Hi,
It'd really help if I got a reply soon. It'll be helpful in writing the
proposal since the deadline is on 27th. Thanks
Regards,
Akshay Dixit

On Sun, Mar 22, 2015 at 1:17 AM, Akshay Dixit <akshayd...@gmail.com> wrote:

> Thanks for the explanation Marton. I've decided to try out for FLINK-1534.
>
> After reading through the thesis[4] and a few other papers[1][2][3], I
> believe I've gathered a little context to ask more questions. But I'm still
> not sure how Flink's internals work
> so please bear with me. Although the ongoing effort to document the
> architecture and internal is really helpful for newbies like me and would
> greatly decrease the ramping up time.
>
> Detecting a pattern of events would comprise of a pipeline that accepts
> the pattern query and
> sources of DataStreams, and outputs detected matches of that pattern to a
> sink or forwards it
> along to another stream for further computation.
>
> As you said, a simple filter-join-aggregate query system could be
> developed implementing using the existing Streaming windowing API.
> But matching over complex events and decoding their pattern queries would
> require implementing a DSL that transforms queries into an evaluation
> model. For e.g,
> in [1], the authors have implemented an NFA automaton with a shared
> versioned buffer that models the queries. In [4], the authors
> propose a new language that is much more expressive and compiles into a
> topology graph for Storm.
>
> So in Flink's case, I believe the proposed DSL would generate operator
> graphs for the Flink compiler to schedule Jobgraphs over TaskManagers.
> If we don't depend on the Windowing API, would we need to create new
> operators such as the Projection, Conjunction and Union operators defined
> in [4] ?
> Also I would like to hear your thoughts on how to approach scaling the
> pattern matching query. Note all these techniques talk about scaling a
> single query.
> I've read various ways such as
>
> 1.  Merging equivalent runs[1] -: This seems a good way to squash multiple
> instances of pattern matching forks into a single one if they have the same
> state.
> But I'm not sure how we would implement this in Flink since this is a
> runtime optimization.
>
> 2.  Implementing a matched version buffer[1] -: This would involve sharing
> state of a buffer datastructure across multiple candidate match instances
> for the pattern.
>
> 3.  Splitting complex composite patterns into simpler sub-patterns[4] and
> executing separate queries to detect those sub-patterns.

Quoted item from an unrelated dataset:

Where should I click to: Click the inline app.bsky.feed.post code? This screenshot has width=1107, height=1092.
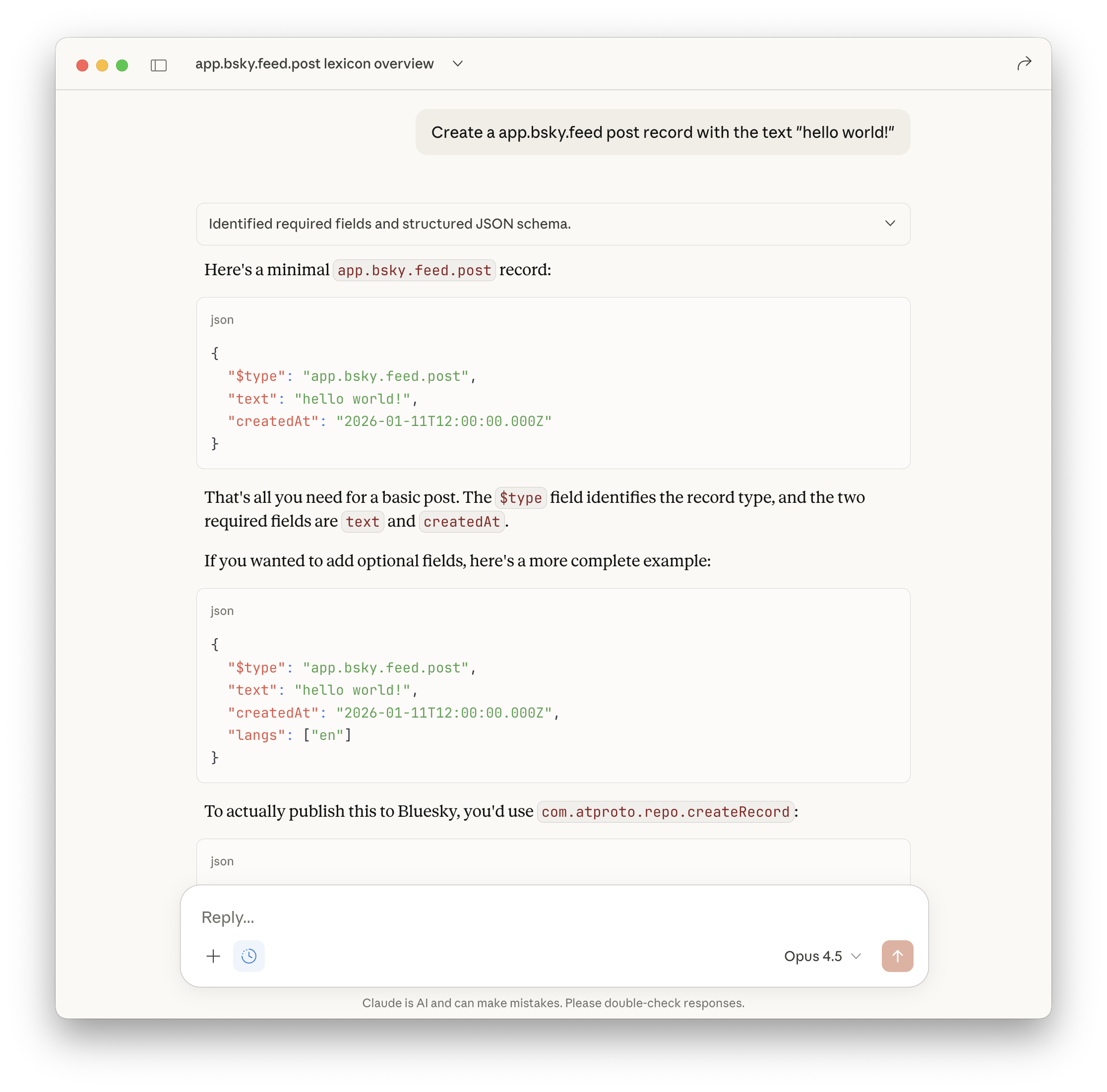tap(414, 270)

This might
> translate into different
> tasks and duplicating the source datastreams to all the new generated
> tasks.
>
> Also since I don't know how the Flink compiler behaves, would some of the
> optimizations involve making changes to it too?
>
> Regards,
> Akshay Dixit
>
> [1] : Efficient Pattern Matching over Event Streams
> <http://people.cs.umass.edu/~yanlei/publications/sase-sigmod08-long.pdf>
> [2] : On Supporting Kleene Closure over Event Streams
> <http://people.cs.umass.edu/~yanlei/publications/sase-icde08.pdf>
> [3] : Processing Flows of Information: From Data Stream to Complex Event
> Processing
> <http://citeseerx.ist.psu.edu/viewdoc/download?doi=10.1.1.396.1785&rep=rep1&type=pdf>
> [4] : Distributing Complex Event Detection
> <http://www.doc.ic.ac.uk/teaching/distinguished-projects/2012/k.nagy.pdf>
>
> On Mon, Mar 16, 2015 at 3:22 PM, Márton Balassi <balassi.mar...@gmail.com>
> wrote:
>
>> Dear Akshay,
>>
>> Thanks again for your interest and for the recent contribution to
>> streaming.
>>
>> Both of the projects mentioned wold be largely appreciated by the
>> community, and you can also propose other project suggestions here for
>> discussion.
>>
>> Regarding FLINK-1534, the thesis I mentioned serves as a starting point
>> and
>> indeed the basic solution can be implemented with filtering and
>> windowing/mapping with some state storing whether the cause of an event
>> has
>> been already seen. Solely relying on the now existing windowing API this
>> however might cause performance issues if the events also have an
>> expiration timeout - some optimization there would be included. The
>> further
>> challenge is to try to further exploit the parallel job execution of Flink
>> to possibly scale a pattern matching query.
>>
>> Best,
>>
>> Marton
>>
>> On Sun, Mar 15, 2015 at 3:22 PM, Akshay Dixit <akshayd...@gmail.com>
>> wrote:
>>
>> > Hi,
>> > I'm Akshay Dixit[1], a 4th year undergrad at VIT Vellore, India. I'm
>> > currently interested in distributed systems and stream processing and am
>> > looking to delve deeper into the subject, and hope to get some insight
>> by
>> > contributing to Apache Flink. I've gathered some idea of the
>> > flink-streaming codebase by recently working on a PR for FLINK-1450[2].
>> >
>> > Both FLINK-1617[3] and FLINK-1534[4] are interesting projects that I
>> would
>> > love to work on over the summer. I was wondering which amongst these
>> would
>> > be more appreciated by the community, so I can start working towards a
>> > proposal for either one.
>> >
>> > Regarding FLINK-1534, I was wondering why would simply merging and
>> > filtering the existing streams for events we want to detect not work?
>> Also
>> > on going through the document mentioned by @mbalassi in the JIRA
>> > comment[5], the authors specify some Runtime Event Detection concepts in
>> > Section 5.2. I'm assuming the project entails on building a similar
>> analogy
>> > using Flink and the deliverables would include working pattern matching
>> > operators over Flink DataStreams as described in the report. If so, then
>> > shouldn't it be trivial to implement the described the Binary operator
>> > using a WindowedStream and a Filter?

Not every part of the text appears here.